A Chinese pot made from rare Zikan wood sold for £150,000 ($207,000) at Sworders auction house in England during a special Chinese Asian Arts Sale. The woman who owed the pot had used it as doorstop for the last 40 years. (Photo: Sworders Fine Art Auctioneers)
Quick, go check your doorstops.
A woman in Hertfordshire, England, is happy she decided to see what that old, carved-wood Chinese pot was worth. You know, the one she has been using to prop open a door in her cottage for the last 40 years? See, she needed to buy a new car and was tapped out.
She hoped that she might be able to squeeze a few thousand pounds out of the old thing, so she took it to be valued. It was appraised at £20,000—nice enough—but it ended up selling for £150,000 ($207,000) at Sworders auction house during a special Chinese Asian Arts Sale.
The woman, who is in her 50s and is remaining nameless for the time being, followed the auction on a computer.

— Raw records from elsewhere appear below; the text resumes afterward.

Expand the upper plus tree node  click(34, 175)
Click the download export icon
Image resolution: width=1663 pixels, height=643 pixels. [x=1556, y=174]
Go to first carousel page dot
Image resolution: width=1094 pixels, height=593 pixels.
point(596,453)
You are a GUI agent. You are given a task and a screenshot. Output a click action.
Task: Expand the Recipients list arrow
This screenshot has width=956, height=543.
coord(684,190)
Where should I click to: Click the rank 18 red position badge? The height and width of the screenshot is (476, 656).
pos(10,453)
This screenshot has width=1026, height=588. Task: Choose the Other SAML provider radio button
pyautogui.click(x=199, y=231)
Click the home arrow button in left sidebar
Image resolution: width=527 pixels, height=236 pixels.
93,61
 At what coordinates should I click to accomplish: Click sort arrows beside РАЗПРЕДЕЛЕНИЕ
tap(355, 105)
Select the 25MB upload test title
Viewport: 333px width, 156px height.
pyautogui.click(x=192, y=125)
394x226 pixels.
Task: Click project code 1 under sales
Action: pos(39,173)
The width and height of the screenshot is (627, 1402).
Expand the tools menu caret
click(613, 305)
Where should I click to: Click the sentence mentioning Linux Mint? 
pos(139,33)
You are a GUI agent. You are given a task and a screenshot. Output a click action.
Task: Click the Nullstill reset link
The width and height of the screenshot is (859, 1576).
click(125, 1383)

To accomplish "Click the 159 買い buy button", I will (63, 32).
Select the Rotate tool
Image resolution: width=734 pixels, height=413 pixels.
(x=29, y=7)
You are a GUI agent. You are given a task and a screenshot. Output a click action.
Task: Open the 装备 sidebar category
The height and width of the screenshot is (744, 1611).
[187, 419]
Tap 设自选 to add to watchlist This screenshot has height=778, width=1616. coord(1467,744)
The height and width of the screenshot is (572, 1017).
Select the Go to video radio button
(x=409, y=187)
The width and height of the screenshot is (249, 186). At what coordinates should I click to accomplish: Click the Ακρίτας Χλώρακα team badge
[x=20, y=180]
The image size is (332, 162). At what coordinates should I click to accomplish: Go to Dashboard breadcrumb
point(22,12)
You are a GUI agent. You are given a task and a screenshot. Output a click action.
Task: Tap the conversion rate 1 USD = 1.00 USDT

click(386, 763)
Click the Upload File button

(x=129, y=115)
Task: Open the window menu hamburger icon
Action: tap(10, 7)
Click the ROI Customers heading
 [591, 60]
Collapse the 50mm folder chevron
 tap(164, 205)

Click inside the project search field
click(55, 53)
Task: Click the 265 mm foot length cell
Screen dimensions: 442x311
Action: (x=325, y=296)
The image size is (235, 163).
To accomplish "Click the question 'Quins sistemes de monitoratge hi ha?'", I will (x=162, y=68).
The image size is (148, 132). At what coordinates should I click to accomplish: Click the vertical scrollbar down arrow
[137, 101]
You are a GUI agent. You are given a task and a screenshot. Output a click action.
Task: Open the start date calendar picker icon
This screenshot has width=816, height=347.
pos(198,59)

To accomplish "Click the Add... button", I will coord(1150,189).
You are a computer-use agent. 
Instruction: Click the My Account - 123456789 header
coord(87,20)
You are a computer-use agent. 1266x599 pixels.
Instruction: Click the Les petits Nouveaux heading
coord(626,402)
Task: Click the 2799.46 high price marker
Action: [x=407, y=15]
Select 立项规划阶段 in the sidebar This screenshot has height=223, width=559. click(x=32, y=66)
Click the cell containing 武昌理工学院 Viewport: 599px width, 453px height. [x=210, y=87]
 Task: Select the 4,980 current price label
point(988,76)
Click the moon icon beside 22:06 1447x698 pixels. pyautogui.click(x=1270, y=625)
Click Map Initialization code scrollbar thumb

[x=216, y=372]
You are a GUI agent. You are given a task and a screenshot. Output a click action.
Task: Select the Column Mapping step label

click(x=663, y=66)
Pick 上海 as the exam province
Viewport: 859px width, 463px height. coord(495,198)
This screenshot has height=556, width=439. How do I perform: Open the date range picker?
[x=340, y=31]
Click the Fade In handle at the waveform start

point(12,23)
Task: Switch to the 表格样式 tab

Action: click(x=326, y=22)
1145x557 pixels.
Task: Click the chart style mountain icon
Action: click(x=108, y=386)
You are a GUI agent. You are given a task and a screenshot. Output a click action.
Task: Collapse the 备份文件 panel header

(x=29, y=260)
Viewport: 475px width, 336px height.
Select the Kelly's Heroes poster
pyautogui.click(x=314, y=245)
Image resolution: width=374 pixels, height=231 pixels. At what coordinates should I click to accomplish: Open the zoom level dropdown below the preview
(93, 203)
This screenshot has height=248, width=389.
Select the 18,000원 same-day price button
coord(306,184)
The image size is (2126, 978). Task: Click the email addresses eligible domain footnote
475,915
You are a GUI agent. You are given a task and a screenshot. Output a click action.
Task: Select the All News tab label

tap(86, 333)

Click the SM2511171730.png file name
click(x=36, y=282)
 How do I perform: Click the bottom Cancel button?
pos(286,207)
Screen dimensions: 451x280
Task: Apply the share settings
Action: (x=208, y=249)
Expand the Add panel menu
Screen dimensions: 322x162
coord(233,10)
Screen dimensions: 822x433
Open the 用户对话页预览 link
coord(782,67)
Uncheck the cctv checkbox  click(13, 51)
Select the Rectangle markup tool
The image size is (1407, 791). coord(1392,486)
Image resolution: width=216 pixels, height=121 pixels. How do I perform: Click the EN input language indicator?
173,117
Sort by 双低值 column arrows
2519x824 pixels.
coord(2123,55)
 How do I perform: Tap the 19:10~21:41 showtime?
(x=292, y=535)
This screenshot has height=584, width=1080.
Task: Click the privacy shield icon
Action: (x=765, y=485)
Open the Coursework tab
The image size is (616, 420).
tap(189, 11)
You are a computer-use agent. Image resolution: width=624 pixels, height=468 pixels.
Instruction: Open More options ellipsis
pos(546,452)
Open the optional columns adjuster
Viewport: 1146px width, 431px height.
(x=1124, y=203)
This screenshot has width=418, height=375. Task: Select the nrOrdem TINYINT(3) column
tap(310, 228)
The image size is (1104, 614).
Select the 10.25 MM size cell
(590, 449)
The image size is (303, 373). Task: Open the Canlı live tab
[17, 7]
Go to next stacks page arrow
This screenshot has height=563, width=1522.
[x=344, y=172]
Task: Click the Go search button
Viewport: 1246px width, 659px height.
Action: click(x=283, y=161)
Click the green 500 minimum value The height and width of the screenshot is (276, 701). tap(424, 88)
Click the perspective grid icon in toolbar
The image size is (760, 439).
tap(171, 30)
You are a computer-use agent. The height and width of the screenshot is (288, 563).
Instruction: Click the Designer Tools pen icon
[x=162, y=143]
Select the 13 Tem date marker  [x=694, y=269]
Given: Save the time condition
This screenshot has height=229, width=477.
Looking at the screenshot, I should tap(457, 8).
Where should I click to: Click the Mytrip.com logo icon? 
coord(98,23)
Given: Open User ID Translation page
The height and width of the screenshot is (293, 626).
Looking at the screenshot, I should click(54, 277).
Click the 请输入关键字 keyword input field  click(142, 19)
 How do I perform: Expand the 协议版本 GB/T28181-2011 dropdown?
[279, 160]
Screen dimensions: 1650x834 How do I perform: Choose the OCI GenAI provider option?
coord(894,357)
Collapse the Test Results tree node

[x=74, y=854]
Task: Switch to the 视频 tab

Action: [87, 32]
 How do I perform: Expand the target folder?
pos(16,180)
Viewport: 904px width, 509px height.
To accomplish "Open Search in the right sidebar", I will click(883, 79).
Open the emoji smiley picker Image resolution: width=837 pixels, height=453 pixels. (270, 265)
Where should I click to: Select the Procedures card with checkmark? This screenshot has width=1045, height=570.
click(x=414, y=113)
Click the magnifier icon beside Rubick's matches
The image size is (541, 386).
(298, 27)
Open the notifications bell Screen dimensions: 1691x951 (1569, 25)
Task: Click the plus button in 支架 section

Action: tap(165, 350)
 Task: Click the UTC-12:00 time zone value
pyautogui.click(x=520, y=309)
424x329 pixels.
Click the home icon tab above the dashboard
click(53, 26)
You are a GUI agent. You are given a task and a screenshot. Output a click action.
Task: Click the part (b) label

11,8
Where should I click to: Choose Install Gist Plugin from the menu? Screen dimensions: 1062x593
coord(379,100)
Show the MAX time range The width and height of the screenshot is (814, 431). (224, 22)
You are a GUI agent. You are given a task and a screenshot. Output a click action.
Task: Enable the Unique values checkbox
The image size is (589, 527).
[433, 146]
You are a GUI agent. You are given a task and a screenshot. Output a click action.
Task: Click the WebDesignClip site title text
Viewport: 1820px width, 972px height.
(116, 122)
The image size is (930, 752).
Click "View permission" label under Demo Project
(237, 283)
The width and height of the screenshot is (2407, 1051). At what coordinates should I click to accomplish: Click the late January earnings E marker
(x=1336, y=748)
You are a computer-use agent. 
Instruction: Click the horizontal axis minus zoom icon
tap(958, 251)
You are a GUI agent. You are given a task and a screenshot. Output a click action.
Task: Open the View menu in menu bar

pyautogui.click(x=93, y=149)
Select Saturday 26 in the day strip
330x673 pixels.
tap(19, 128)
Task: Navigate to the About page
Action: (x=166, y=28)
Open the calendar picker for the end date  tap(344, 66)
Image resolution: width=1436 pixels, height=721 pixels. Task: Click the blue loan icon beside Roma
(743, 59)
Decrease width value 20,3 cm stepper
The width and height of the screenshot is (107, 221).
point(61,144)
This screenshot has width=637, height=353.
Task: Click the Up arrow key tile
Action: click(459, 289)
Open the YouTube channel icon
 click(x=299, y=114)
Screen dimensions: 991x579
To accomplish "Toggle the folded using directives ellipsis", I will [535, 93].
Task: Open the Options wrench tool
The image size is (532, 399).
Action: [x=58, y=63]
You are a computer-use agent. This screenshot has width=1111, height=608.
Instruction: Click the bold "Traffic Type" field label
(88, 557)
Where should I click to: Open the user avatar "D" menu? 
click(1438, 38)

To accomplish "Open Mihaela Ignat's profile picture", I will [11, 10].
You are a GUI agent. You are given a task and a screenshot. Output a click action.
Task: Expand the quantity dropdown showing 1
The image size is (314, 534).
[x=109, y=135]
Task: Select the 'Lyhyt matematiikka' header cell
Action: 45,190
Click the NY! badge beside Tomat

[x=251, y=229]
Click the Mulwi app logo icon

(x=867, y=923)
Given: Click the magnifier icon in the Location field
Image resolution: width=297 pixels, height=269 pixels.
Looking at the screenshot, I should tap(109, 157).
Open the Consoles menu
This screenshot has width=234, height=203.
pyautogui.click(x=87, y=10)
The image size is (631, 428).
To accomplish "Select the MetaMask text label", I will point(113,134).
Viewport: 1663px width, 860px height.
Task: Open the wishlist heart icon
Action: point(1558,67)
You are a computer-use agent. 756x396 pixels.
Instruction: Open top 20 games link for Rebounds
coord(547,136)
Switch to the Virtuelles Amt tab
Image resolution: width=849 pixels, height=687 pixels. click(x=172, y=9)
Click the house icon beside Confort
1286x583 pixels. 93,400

She told the Daily Telegraph she was “stunned” and “lost for words” when the gavel finally fell.
The woman had inherited the pot from her father, who had bought it from an antique shop years ago when Chinese works could be had for relatively low prices.
This rare blue and white moonflask dating to the Ming Dynasty was being used as a doorstop in a Long Island home. It sold for $1.3 million at Sotheby’s in 2012. (Photo: Sotheby’s)
It turns out that the thing was likely more than 200 years old, give or take, and made from rare Zikan wood. It depicts “The Hundred Boys,” a well-known Chinese folk tale. The carved boys that encircle the bowl are acting just like boys, as they are depicted as setting off fire crackers, playing drums, blowing horns and, of course, chasing bats.
Guy Schooling, an auctioneer at Sworders, was quoted in the Telegraph saying that “although it was used as a doorstop, she could see it was quite a nice thing and decided to get it valued.”
It is believed that pot could have been used as a brush pot to hold calligraphy pens, but because of its large size, no one is certain what it was used for.
This is not the first time a doorstop of obvious Chinese origin ended up being auctioned for an astronomical price. A blue and white vase from the Ming Dynasty that was used as a doorstop in a home in Long Island, N.Y., sold for $1.3 million at Sotheby’s in September of 2012. The moonflask from the Yongle Period had a flattened, circular body and is described as well-painted in inky tones of cobalt blue, making it the perfect shape to keep that hallway door from blowing closed.